I would assume that she knows that, and if she doesn’t she’s an idiot not worthy of the noble professional of journalist. Because, as I’ve said many-a-time, journalism is, indeed, a noble and worthy calling.

And if she knows that religious groups have fought wars against other religious groups and within the same religious groups then she would know that saying “religious people are divided” is an empty phrase. That’s like saying, sports fans disagree about what team to root for; or, foodies argue about the best pizza toppings. It’s true…but it’s vacuous. And the reality is that this article is not meant to be vacuous. It’s meant to convince people of a position. The article makes these claims because the author is hoping that if you read that there are Priests and Pastors and Imams and Rabbis who can’t agree about abortion then there really isn’t a correct religious take. Which is dumb.

But then the dumbness intensifies because it’s clear that she wishes to promote abortion and so she favorably quotes the pro-baby-murder side talking about how bodily-autonomy is the necessary God-given right which undergirds and guarantees all other rights.

Which is weird, ‘cause I remember reading about a group of people in the 1800s saying that the right to own and dispose of property howsoever the owner wished was the fundamental right that guaranteed all other rights—but that’s another sermon for another day.

So the article is written to suggest that religion won’t give you an answer about abortion, so you need to just, you know, accept it because women’s rights—as though that weren’t a religious claim.

Of course, invoking bodily autonomy and women’s rights is a religious claim. If a right isn’t God-given it’s a privilege granted by the state, or an action you take upon yourself. But the only real foundational moral basis for rights is that they be God-given. The author wishes to pull a bait and switch.

She attempts to say, look, monotheism can’t sort out this problem so let’s just follow the teachings of Secular Humanism. It’s intellectually dishonest—or shockingly ignorant—but that doesn’t mean it’s ineffective. People are duped by such pedestrian attempts at moral philosophy.

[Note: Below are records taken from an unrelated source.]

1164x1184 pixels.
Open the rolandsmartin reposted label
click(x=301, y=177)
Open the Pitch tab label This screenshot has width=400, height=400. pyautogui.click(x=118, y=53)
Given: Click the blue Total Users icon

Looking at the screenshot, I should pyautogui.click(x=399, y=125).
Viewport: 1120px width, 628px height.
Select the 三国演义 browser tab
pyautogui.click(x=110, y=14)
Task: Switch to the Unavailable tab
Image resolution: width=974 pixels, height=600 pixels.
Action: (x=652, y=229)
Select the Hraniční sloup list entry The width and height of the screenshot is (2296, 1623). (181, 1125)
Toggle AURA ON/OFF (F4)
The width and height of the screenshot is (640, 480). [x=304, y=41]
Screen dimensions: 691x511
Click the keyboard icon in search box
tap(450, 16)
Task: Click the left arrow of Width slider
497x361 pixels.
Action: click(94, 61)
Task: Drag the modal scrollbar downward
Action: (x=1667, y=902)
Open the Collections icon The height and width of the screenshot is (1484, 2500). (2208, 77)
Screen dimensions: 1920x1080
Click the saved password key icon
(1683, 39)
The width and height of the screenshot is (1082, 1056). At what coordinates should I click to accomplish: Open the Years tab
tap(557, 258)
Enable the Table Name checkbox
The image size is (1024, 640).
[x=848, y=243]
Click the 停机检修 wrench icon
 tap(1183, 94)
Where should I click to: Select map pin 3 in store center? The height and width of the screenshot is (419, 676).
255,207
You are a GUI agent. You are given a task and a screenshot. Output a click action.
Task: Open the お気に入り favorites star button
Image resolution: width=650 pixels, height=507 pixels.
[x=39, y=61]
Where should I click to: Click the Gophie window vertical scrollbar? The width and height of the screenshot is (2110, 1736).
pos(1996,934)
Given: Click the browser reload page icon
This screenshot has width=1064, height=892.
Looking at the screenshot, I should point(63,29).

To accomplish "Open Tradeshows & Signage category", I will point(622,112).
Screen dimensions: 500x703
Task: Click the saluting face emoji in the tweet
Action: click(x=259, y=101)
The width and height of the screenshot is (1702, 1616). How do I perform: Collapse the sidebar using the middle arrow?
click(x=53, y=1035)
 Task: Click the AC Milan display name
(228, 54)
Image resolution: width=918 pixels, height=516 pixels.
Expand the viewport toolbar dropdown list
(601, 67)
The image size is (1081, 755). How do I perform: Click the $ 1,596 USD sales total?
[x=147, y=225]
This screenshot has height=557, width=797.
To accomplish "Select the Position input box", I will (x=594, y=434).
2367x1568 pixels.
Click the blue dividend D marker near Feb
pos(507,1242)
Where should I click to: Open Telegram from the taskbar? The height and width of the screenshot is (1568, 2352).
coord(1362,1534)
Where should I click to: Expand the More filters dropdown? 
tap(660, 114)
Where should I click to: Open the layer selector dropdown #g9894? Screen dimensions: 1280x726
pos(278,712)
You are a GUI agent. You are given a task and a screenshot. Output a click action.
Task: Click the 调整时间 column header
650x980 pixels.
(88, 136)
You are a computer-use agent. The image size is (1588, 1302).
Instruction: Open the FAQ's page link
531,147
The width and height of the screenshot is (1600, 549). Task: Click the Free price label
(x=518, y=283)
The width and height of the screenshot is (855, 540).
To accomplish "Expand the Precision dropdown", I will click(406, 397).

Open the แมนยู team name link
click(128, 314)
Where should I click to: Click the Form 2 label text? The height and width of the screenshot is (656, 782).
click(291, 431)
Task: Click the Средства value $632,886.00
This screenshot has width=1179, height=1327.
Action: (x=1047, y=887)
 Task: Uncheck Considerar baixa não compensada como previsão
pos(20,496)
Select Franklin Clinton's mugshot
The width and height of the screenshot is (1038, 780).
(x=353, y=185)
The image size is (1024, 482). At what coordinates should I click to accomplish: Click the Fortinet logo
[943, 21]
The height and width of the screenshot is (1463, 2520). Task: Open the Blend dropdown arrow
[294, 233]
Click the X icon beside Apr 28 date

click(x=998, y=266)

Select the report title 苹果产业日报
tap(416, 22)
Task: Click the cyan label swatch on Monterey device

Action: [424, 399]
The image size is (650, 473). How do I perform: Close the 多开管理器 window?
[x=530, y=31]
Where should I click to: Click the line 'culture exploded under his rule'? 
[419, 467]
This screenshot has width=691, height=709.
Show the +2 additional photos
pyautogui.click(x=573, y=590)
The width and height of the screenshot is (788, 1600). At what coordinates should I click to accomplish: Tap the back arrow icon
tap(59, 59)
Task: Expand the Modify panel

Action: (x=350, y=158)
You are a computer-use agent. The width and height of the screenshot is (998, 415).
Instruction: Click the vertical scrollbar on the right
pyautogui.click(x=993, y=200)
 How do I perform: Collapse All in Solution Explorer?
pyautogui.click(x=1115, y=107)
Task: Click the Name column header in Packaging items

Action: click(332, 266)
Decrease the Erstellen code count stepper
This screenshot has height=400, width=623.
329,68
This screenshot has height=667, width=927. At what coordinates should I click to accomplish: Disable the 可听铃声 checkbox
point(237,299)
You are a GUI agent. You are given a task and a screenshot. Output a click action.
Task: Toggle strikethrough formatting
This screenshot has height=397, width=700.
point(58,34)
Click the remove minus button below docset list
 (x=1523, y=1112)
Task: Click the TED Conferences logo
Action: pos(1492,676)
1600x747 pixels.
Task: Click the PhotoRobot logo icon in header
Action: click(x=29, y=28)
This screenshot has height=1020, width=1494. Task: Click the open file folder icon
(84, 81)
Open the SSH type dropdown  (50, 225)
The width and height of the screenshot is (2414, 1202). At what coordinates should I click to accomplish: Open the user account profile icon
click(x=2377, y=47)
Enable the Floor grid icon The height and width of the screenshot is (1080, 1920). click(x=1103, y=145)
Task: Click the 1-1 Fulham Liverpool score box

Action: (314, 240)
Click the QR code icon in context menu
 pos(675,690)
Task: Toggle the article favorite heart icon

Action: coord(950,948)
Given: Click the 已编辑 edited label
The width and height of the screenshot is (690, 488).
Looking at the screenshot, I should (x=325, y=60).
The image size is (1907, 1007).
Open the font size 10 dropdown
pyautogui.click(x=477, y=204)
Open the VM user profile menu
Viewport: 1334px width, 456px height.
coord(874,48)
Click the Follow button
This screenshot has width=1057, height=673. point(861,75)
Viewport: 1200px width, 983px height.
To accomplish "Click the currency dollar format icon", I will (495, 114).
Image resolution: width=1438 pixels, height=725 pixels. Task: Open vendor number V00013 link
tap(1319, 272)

The reality is, tragically, that many, if not most, are convinced by stupid, illogical, and bad arguments because they are either stupid or because they want to be deceived. And it is the duty of Christians to help those who lack the intellectual rigor to see the deceit for themselves, to see it. And it’s the duty of Christians to prophetically proclaim the Word of God to those who choose to believe a lie because they reject Christ.

Religion isn’t righteousness. Religious people ARE divided on Abortion. But the Holy Trinity is not. And righteous people are not. There is only one right side—and that’s God’s side—and that’s the side that sides against killing babies inside, and outside, their mothers.

Let’s stand for righteousness and not let the weak and deceptive lies of the Father of Lies deceive those too weak or too wretched to see the truth for themselves.